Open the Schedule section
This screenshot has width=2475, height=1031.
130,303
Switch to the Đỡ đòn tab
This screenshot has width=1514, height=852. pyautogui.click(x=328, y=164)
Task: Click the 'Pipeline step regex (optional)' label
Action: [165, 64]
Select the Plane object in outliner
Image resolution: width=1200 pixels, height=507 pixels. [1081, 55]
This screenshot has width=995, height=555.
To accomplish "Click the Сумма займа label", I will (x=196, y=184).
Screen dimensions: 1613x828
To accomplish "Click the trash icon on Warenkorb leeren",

◇ ◇ ◇ ◇

> _WHAT YOU SHOULD DO_: Copy exactly the lines from the one containing "This screenshot has width=995, height=555." through the last line of the records, both included, and nothing else.

> _EXERCISE SOLUTION_:
This screenshot has width=995, height=555.
To accomplish "Click the Сумма займа label", I will (x=196, y=184).
Screen dimensions: 1613x828
To accomplish "Click the trash icon on Warenkorb leeren",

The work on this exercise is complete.